Tuesday, March 29, 2011

Guest Post: Using Visitor Participation to Improve Object Labels at the San Diego Natural History Museum

Last month, I learned about a fabulous, simple participatory experiment called “Case by Case” at the San Diego Museum of Natural History that uses visitor feedback to develop more effective object labels. This guest post was written by the museum's exhibit team—Kim Blackford, Cary Canning, Margi Dykens, Michael Field, Erica Kelly, Jim Melli, Mary Lou Morreal, Tim Murray, Josh Payne, and Michael Wall. I hope you are as inspired as I am by this project!


Our problem is this. We have 2500 square feet of exhibit space destined to become a “core” (i.e., essentially permanent) exhibition on collections-based research. We have no funding and a staff that is stretched with temporary exhibitions, contracts, and other long-term planning. Add to this an administrative directive to “put more natural history objects on the floor” and a general lack of the front-end evaluation that would help staff understand the interests, preconceptions, and expectations visitors bring to the topic of collections and research in natural history museums. To date, the solution has been to put photos on the walls, pray for funding, and ignore the front-end evaluation bit. But when customers start shouting down the stairs to their friends and family, “Don’t come up here! There are only pictures,” you know you aren’t meeting expectations.

So we decided to create “Case by Case,” a “baby steps” approach that would:
  • put natural history objects on the floor immediately
  • let us play with evaluation of visitor perception of collection objects
  • help us start to understand the differences between what scientists see when they look at specimens versus what “regular folks” see
  • provide visitors with some participatory experiences
The premise of “Case by Case” is pretty simple: put objects on display with no label and provide the visitor with an opportunity to ask questions and/or make observations about the objects. Our exhibits group knocked around ideas for mechanisms of audience feedback. In the end, we went with sticky notes, pencils and plenty of wall space. We knew that we risked off-topic and off-color remarks but felt that the feedback would be more genuine (and useful) than mechanisms that controlled vocabulary (i.e., magnetic poetry). Plus, the implementation is dead simple.

Using an existing case, we selected a hornet’s nest as our first object. The wall behind the case was painted in contrast to the remainder of the exhibit floor to define the area. Visitors are prompted by signage on the wall above the case, but once feedback starts little prompting is needed.

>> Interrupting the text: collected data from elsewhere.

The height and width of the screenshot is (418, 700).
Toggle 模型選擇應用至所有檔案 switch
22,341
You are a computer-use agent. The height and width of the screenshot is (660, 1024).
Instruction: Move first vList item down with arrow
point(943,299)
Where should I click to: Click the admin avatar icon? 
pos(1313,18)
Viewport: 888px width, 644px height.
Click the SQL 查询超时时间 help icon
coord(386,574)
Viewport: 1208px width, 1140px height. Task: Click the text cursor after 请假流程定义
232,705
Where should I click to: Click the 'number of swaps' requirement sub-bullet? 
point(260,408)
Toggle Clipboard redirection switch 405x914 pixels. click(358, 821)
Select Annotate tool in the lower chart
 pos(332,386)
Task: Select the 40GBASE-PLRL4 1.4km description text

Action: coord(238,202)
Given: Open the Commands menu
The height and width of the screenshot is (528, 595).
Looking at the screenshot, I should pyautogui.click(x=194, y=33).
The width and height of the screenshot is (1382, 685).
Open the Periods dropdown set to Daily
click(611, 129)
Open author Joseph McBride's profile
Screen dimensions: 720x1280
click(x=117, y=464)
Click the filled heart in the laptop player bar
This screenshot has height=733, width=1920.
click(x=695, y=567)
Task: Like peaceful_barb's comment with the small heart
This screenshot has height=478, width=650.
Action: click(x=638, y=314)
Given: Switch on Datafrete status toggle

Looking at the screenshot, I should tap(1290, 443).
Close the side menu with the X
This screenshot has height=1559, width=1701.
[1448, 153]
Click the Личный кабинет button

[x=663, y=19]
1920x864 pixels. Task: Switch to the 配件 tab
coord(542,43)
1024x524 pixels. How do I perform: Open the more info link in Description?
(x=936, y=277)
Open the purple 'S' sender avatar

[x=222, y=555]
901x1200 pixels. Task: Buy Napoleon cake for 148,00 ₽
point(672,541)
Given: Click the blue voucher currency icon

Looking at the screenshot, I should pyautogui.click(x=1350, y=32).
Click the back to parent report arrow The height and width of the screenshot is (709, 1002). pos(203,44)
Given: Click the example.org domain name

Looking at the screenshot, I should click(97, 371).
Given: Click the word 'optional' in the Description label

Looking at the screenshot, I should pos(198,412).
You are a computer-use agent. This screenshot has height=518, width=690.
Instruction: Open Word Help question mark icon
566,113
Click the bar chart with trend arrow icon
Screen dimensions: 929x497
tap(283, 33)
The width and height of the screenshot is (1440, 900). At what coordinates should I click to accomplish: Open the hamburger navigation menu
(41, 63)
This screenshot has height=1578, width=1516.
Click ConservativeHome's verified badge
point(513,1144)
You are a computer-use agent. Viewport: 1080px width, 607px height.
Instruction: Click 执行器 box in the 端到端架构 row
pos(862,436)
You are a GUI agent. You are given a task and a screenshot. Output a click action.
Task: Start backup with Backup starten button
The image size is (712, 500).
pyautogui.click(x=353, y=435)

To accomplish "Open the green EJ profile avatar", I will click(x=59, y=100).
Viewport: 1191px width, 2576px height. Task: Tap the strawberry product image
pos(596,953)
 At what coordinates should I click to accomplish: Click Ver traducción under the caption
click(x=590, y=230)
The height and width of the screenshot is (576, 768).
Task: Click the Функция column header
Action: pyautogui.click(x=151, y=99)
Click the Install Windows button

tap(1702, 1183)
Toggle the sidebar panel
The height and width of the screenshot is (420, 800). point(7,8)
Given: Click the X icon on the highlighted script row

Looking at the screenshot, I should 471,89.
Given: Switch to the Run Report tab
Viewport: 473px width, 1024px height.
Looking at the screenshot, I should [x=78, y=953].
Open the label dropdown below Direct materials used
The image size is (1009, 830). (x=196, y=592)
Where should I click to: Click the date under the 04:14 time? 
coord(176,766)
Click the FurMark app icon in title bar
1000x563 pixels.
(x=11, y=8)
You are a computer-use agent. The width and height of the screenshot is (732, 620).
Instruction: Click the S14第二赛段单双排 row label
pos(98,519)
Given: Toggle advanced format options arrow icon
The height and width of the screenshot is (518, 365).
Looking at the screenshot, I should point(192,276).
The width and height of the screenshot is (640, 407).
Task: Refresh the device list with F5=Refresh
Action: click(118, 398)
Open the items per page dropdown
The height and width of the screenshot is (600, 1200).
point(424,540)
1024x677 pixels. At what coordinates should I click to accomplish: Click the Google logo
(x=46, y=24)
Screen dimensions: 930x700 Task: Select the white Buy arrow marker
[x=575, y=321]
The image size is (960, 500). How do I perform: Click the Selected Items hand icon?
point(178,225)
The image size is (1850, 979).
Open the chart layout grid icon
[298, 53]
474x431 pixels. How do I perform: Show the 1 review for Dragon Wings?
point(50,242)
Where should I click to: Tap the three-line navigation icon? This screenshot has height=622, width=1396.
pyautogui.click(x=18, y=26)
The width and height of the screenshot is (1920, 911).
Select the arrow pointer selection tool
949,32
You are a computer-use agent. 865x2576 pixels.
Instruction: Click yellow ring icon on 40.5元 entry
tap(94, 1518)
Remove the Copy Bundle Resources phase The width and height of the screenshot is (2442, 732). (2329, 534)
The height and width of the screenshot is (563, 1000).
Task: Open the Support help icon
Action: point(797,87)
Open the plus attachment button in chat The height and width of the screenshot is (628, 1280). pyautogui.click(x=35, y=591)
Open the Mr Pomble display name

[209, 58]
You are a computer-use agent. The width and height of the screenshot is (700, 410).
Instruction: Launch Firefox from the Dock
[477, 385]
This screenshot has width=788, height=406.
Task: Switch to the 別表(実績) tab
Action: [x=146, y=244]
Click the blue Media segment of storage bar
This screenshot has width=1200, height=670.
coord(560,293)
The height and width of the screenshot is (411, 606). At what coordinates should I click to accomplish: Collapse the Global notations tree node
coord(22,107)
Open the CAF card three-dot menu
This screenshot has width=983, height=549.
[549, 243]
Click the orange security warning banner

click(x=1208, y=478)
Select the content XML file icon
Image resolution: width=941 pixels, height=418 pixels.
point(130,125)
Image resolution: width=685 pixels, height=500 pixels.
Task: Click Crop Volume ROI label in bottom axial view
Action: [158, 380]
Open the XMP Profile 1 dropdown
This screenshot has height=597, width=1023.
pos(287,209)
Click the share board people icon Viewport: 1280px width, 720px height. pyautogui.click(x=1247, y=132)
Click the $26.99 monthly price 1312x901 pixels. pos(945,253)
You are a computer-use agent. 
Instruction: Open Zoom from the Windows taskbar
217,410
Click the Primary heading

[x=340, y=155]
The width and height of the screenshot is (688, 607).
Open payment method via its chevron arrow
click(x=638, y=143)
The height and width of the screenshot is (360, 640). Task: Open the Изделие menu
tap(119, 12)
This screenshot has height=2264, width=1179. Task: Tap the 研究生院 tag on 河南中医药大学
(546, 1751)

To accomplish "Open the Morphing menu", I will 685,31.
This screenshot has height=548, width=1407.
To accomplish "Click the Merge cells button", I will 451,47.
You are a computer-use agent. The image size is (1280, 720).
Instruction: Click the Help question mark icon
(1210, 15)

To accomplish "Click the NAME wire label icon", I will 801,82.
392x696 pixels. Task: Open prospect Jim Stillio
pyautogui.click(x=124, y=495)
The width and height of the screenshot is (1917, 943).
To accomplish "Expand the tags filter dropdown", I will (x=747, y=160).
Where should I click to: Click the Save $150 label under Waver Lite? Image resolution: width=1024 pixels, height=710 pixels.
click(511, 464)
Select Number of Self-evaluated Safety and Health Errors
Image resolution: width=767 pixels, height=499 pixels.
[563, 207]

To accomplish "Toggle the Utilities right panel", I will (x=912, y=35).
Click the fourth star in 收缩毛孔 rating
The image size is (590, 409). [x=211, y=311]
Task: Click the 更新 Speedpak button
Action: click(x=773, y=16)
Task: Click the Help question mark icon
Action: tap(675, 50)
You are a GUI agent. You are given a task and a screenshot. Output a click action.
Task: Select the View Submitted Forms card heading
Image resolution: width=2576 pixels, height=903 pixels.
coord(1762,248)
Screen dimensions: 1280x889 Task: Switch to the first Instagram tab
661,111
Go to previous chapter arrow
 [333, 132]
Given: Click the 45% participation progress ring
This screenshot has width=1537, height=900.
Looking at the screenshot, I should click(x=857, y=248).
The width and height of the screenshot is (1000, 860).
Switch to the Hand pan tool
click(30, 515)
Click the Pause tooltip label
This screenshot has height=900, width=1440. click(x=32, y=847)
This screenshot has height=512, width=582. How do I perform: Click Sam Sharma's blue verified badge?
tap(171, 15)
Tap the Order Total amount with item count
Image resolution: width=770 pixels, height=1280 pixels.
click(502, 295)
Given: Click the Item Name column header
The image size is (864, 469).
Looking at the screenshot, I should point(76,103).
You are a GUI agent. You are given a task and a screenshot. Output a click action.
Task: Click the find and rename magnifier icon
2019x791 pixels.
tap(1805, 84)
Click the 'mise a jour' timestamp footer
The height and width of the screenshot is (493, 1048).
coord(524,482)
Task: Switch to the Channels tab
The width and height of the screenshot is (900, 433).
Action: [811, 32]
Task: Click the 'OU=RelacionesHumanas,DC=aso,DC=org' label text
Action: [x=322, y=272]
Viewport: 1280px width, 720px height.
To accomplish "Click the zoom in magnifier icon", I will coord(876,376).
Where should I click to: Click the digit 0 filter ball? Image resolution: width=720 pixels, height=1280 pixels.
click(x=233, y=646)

Questions and answers rolled in. Off-color and off-topic notes (i.e., “Beiber Rules!”) appeared on the wall, but these were rare and were “pruned” from the wall by staff. Over the course of a month and a half the uniqueness of feedback seemed to have asymptoted. We sorted the notes into categories and found that most of the feedback fell in seven areas (listed in descending order of popularity):
  1. It is a beehive, right?
  2. What is it made of and how was it made?
  3. How old is it…or…is it a fossil?
  4. Where was it found?
  5. How are bees, wasps, and hornets different?
  6. Is it real?
  7. What is the story with the leaves sticking out of it?

So what did we learn? A real surprise was the number of visitors who thought the object was a fossil. This simply was not on our radar as needing to be spelled-out on a label. As we discussed it, however, we realized that the exhibits and floor plan leading to “Case by Case” primed the visitor to expect fossils. So while we learned some very specific things about what sort of questions people have about hornets’ nests, we also discovered that we are unwittingly preparing visitors to expect fossils in this area of the museum.

Ultimately, we wrote a very different label than we would have written if we hadn’t asked visitors about their perceptions.


Where to now? Taking folks’ feedback, we created a label and are leaving that object on the floor as evidence that we actually are using people’s feedback (it also accomplished our goal of “more natural history objects on the floor”). Now we have a new case in the spotlight with a bunch of sea turtle skulls. The overall goals are the same but we will continue to shake up the objects on display, selecting items from the collections that we hope are provocative for the public to view.

We see visitors clustered around the “Case by Case” area, reading, talking, writing and examining, and we believe that this project will continue to be engaging for visitors. At the very least it has already provided us with insights about our exhibits space which we could not have predicted, with a minimum of effort on our part. Although initially devised as a quick-and-dirty way to solicit front-end comments from visitors to provide basic information for eventual permanent displays, we now see the long-term potential “Case by Case” to engage our audience in exhibit development.